▶ **Goal**
Can you give the records below, from the line containing "You are a GUI" through the end of the records, as a Markdown table with the columns Row and Entry, skipping blank lines and leaving the pictures out?

▶ **Material to process**
- - -
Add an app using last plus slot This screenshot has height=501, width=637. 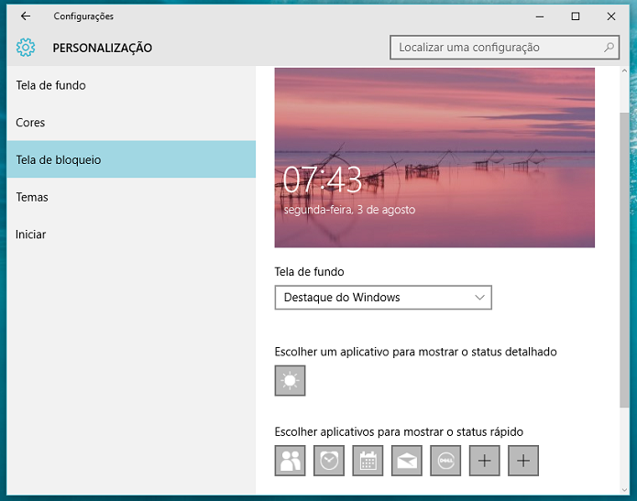pyautogui.click(x=523, y=461)
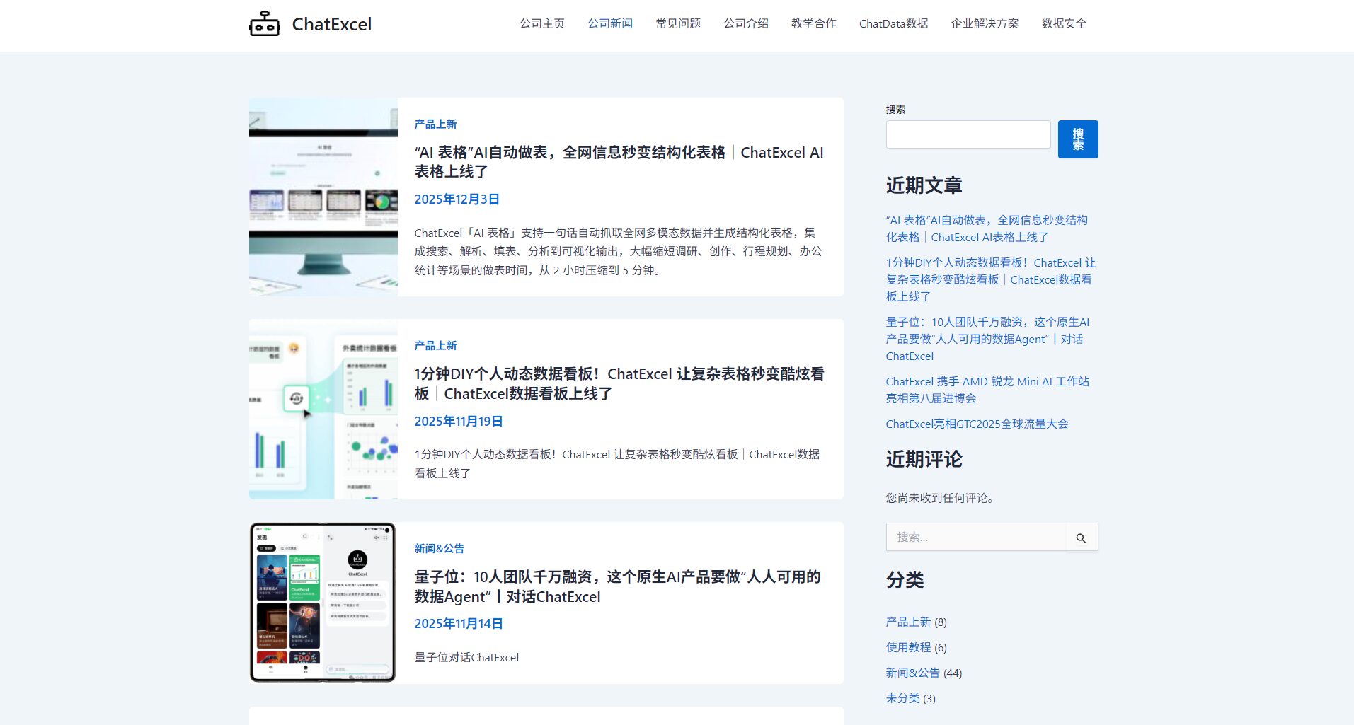Open ChatExcel亮相GTC2025全球流量大会 article
This screenshot has height=725, width=1354.
pyautogui.click(x=978, y=424)
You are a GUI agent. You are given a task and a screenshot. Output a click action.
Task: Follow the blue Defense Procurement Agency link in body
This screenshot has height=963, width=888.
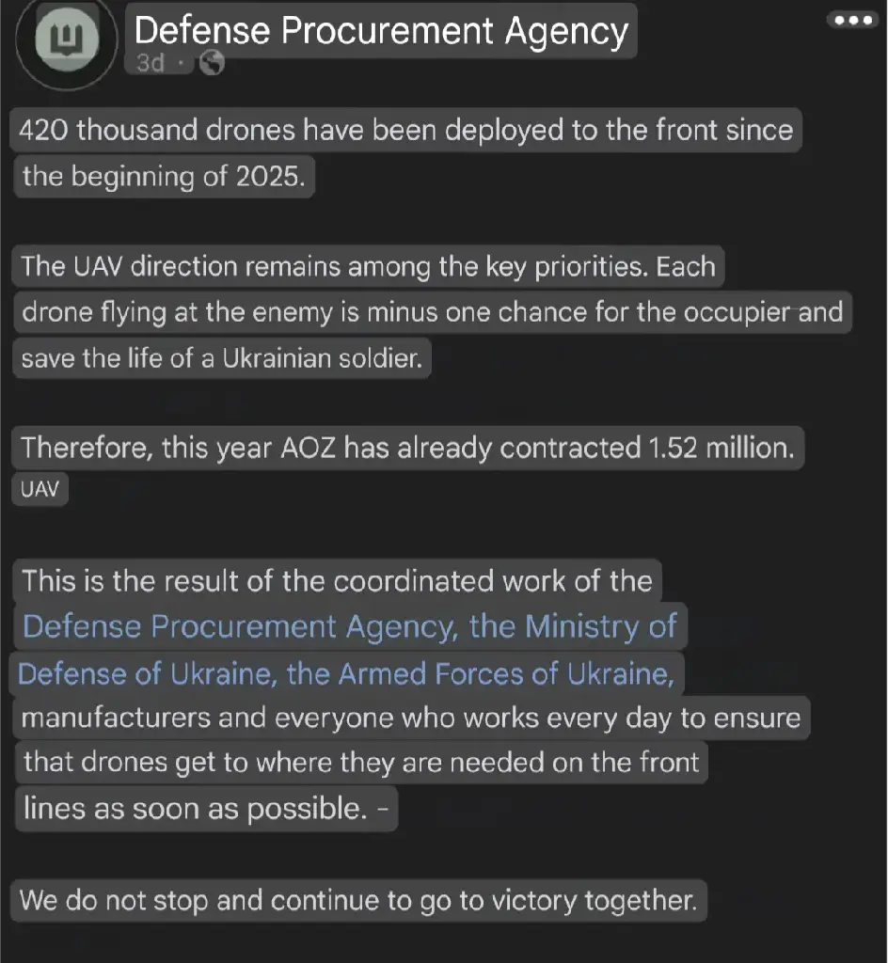(x=240, y=627)
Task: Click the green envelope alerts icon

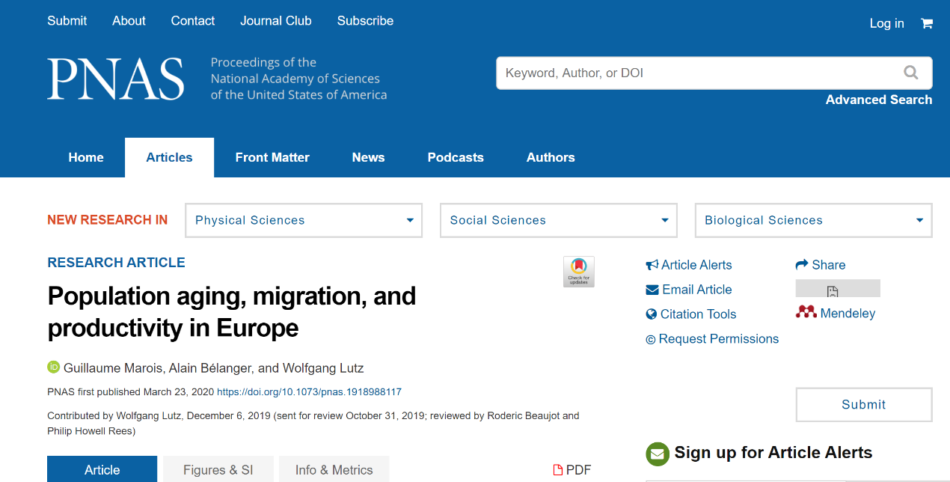Action: pyautogui.click(x=657, y=454)
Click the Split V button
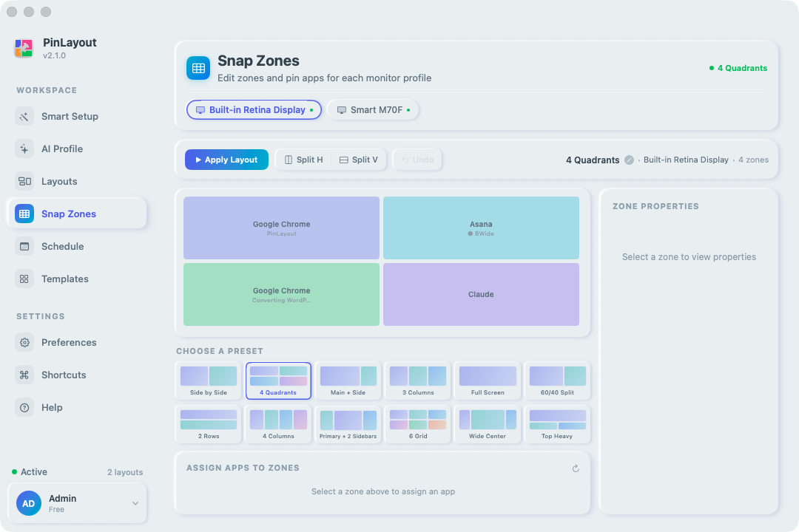799x532 pixels. pos(359,160)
- - -
▶ **Solved problem**
| Row | Entry |
|---|---|
| 1 | You are a GUI agent. You are given a task and a screenshot. Output a click action. |
| 2 | Task: Follow the blue Defense Procurement Agency link in body |
| 3 | This screenshot has height=963, width=888. |
| 4 | (x=240, y=627) |
| 5 | Task: Click the green envelope alerts icon |
| 6 | Action: pyautogui.click(x=657, y=454) |
| 7 | Click the Split V button |
| 8 | 799x532 pixels. pos(359,160) |